[Biopython-dev] Martel timings

Thu Oct 12 03:55:37 EDT 2000

I'm starting to compare Martel parsing with the existing biopython code.
I wrote a Martel document handler called SwissProtBuilder.py (attached)
which creates Bio.SwissProt.Record objects.

The output is comparable to the existing code, although this new code
is wrong.  (There are a couple of minor things I need to fix in the
grammer to make the parsing easy.)

The timings are also comparable.  The biopython code is about 8% slower
than the Martel code.  The Martel code takes about 25 minutes to parse
sprot38.

Because of the new RecordReader, it only needed about 4MB of memory.
I assume the biopython code is at least that good.

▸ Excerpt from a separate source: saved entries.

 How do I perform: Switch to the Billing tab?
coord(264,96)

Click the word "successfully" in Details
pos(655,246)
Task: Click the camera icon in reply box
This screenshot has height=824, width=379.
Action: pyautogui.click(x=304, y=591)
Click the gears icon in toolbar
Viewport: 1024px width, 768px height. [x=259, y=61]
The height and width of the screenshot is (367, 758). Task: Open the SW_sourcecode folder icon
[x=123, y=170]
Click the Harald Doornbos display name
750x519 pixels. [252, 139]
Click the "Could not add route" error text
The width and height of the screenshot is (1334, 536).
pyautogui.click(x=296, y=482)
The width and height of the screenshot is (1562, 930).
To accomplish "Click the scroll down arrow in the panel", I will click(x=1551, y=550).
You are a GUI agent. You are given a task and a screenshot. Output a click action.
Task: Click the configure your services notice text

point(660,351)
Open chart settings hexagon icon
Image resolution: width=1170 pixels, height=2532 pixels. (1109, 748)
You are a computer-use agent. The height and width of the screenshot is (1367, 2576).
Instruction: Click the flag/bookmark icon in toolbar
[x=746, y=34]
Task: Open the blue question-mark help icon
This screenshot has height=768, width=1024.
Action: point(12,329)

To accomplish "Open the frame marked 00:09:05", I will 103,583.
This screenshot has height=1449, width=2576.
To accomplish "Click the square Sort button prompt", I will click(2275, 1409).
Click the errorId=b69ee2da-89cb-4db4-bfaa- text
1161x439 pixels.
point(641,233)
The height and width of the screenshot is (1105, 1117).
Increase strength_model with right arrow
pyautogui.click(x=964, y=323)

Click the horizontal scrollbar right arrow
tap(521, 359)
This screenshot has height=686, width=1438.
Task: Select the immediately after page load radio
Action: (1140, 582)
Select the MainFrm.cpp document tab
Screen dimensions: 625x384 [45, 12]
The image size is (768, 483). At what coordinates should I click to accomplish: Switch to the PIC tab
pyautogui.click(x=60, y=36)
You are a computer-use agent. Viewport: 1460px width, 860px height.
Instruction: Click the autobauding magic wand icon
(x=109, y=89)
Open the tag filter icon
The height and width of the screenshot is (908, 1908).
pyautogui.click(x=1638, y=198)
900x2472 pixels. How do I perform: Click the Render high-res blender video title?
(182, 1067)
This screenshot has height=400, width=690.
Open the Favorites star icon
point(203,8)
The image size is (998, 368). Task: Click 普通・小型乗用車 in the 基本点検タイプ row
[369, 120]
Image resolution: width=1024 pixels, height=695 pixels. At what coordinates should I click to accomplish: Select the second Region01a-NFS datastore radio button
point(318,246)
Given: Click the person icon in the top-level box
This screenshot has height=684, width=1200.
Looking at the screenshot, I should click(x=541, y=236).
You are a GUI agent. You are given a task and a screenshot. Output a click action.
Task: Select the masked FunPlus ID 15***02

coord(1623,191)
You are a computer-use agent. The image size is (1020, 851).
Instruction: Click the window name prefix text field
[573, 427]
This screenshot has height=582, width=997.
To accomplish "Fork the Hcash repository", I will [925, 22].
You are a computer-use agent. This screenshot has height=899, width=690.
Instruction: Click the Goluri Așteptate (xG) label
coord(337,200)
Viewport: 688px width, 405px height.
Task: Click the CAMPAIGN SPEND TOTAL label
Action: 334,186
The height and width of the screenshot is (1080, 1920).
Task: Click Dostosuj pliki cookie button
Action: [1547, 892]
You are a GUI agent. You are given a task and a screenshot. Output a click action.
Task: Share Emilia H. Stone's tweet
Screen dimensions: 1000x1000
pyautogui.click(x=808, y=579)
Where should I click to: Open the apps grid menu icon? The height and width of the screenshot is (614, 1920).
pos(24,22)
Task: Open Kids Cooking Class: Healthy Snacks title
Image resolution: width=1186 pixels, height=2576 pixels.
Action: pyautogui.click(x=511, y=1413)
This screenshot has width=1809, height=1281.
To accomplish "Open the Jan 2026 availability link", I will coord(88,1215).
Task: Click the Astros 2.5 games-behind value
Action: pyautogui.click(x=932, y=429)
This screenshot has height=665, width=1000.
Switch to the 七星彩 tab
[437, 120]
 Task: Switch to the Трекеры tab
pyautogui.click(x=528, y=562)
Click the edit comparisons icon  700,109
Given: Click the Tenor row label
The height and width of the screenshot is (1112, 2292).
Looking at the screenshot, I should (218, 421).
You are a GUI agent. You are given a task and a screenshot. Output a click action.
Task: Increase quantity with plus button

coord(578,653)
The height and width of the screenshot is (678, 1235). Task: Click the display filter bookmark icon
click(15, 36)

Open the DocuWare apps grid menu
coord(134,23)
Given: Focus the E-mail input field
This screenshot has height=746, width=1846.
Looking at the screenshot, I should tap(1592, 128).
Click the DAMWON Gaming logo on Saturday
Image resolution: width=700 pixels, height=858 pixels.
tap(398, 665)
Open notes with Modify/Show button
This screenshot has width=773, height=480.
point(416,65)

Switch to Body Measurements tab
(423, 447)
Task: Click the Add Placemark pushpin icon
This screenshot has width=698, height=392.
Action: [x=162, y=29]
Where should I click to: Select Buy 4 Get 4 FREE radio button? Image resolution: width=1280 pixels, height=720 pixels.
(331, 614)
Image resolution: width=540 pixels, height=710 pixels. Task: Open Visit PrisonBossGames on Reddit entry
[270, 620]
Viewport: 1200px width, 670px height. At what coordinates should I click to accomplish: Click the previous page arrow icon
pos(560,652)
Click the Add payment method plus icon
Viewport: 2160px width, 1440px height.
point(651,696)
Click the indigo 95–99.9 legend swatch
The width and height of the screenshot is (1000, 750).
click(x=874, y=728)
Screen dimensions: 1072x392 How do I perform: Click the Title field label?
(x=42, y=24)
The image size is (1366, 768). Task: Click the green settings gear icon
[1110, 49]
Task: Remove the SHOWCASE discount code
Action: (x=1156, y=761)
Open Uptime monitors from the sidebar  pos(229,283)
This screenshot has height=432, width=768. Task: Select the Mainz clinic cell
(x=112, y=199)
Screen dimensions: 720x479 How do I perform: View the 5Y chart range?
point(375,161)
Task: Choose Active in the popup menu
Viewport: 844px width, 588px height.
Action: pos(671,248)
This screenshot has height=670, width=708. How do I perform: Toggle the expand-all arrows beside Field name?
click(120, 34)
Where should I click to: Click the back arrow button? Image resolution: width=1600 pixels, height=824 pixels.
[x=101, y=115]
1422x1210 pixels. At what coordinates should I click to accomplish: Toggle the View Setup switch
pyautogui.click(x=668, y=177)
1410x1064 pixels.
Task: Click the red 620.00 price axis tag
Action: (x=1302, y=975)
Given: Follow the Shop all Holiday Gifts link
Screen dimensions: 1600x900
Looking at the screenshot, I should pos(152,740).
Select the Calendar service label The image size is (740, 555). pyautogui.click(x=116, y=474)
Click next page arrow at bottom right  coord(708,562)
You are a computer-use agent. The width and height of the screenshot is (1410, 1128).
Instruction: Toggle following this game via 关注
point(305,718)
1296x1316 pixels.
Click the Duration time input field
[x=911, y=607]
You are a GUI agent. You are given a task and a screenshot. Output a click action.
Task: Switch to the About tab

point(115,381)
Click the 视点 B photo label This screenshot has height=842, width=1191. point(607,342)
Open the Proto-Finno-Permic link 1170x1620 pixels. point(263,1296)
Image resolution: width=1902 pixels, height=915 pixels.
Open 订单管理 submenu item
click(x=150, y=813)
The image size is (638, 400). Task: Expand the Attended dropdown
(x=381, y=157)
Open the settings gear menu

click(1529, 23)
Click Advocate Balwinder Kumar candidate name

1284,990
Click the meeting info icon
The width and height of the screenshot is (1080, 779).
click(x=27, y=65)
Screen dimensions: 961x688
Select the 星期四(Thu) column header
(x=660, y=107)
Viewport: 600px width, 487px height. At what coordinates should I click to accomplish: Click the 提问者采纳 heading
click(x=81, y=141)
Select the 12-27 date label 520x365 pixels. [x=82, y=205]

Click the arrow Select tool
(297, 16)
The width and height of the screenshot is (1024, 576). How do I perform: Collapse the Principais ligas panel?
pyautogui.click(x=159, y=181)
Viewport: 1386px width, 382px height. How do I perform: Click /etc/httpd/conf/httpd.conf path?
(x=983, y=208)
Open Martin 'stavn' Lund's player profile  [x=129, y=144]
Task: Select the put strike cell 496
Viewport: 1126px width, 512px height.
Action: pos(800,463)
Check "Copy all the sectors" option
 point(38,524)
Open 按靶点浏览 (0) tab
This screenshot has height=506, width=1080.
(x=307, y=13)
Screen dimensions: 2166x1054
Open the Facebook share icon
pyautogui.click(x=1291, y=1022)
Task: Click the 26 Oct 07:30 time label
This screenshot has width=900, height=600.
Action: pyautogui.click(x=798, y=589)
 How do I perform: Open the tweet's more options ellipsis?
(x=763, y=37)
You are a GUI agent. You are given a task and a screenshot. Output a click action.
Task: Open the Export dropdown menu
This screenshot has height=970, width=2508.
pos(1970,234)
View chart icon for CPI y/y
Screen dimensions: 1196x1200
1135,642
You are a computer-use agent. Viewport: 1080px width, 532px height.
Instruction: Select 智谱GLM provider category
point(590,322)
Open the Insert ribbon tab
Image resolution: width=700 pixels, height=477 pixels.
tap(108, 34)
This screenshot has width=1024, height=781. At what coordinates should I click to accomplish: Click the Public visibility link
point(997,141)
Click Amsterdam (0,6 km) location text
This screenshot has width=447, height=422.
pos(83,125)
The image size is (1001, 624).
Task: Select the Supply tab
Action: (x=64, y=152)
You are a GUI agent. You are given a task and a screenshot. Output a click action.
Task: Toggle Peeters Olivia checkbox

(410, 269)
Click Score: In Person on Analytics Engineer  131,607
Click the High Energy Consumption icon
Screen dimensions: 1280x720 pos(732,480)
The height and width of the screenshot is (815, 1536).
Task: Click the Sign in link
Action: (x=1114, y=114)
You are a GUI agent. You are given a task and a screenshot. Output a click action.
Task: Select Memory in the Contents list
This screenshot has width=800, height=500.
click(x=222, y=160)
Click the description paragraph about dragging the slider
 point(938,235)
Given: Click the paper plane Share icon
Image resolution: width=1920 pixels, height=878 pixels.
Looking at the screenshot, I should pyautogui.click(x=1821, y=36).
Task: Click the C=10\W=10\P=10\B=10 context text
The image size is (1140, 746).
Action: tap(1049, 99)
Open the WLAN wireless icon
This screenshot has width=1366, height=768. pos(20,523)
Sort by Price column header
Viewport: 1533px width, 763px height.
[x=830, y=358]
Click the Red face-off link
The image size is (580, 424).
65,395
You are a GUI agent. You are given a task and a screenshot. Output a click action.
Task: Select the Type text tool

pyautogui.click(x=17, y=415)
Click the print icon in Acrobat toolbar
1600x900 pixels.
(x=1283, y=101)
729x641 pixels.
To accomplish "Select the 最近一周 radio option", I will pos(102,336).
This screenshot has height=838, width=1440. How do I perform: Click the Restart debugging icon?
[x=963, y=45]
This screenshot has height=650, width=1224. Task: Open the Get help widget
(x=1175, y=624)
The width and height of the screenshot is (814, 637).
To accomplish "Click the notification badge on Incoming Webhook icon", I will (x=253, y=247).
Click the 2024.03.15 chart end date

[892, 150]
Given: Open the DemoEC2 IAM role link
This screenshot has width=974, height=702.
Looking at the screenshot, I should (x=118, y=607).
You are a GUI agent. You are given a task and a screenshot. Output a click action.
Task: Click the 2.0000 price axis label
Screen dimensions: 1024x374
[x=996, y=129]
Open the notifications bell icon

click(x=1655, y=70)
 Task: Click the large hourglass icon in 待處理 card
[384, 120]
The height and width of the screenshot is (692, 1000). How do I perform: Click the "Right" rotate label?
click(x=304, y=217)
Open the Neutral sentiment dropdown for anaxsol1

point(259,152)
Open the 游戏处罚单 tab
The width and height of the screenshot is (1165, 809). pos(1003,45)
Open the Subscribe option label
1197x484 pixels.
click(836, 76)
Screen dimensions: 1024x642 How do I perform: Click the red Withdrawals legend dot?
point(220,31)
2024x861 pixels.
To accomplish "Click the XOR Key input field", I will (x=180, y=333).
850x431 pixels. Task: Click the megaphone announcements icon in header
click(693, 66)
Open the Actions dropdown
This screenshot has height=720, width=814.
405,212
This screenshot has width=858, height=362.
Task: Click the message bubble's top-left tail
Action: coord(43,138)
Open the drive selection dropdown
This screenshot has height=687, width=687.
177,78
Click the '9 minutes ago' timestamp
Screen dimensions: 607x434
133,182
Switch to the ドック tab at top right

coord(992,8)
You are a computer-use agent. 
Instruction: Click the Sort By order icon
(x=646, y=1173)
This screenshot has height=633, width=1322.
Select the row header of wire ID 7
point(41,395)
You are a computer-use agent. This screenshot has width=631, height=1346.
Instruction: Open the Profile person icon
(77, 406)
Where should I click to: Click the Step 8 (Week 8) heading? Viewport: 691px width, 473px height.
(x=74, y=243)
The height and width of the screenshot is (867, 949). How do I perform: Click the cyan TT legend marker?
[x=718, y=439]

One of the reasons for the good performance on the Martel side is that
I'm pruning the expression tree to get rid of events which aren't handled
by the callback object.  That eliminates a lot of function call overhead.
I also turned a long if/elif chain in endElement into a dispatch table,
which saved more time because of the conversion from an O(N) lookup to
O(1).

It turns out there is a bug in the pruning code because the RecordReader
doesn't prune its children.  It doesn't cause an error but just a slowdown,
so I didn't notice it until now.  I've included a patch with this email
which brings Martel-0.3 up to my internal development version.

                    Andrew
                    dalke at acm.org

-------------- next part --------------
"""SwissProtBuilder - create a biopython Bio.SwissProt.Record

This is a first attempt at a Martel interface to create SwissProt
records.  It is incomplete because Martel's SWISS-PROT format
definition is a bit lacking, although not enough to affect timings.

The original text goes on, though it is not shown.